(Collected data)
## START
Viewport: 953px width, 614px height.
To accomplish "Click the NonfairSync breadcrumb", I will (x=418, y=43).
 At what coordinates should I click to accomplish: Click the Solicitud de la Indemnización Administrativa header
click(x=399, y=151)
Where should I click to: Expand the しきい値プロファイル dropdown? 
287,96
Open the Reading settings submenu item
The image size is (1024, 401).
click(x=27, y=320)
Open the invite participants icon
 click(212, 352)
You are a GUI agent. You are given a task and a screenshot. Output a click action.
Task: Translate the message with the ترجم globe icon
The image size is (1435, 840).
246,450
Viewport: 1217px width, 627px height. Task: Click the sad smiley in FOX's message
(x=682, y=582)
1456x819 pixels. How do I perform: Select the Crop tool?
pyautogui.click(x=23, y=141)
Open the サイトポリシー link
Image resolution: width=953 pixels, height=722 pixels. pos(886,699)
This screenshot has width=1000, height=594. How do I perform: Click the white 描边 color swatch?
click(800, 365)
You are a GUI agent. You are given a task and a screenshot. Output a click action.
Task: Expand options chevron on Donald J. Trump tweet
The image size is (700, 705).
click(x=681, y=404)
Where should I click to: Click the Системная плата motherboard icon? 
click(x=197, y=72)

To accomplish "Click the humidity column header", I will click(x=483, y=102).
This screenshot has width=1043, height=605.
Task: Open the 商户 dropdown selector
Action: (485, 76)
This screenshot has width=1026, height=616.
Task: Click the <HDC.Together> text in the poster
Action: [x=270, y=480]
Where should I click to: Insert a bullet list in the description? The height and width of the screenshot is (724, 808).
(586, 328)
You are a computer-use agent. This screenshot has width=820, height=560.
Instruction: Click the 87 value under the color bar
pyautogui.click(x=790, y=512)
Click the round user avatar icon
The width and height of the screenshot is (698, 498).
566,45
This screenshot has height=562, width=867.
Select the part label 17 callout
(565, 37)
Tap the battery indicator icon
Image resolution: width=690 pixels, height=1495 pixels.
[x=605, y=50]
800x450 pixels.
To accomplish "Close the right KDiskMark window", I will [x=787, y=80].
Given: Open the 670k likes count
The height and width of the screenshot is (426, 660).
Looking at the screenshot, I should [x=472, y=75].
## END
**TASK DETAILS:**
Copy the material above word for word, from the line containing "Tap the battery indicator icon" through the end of the material, including both the first and the last line.

**SOLVED EXERCISE:**
Tap the battery indicator icon
Image resolution: width=690 pixels, height=1495 pixels.
[x=605, y=50]
800x450 pixels.
To accomplish "Close the right KDiskMark window", I will [x=787, y=80].
Given: Open the 670k likes count
The height and width of the screenshot is (426, 660).
Looking at the screenshot, I should [x=472, y=75].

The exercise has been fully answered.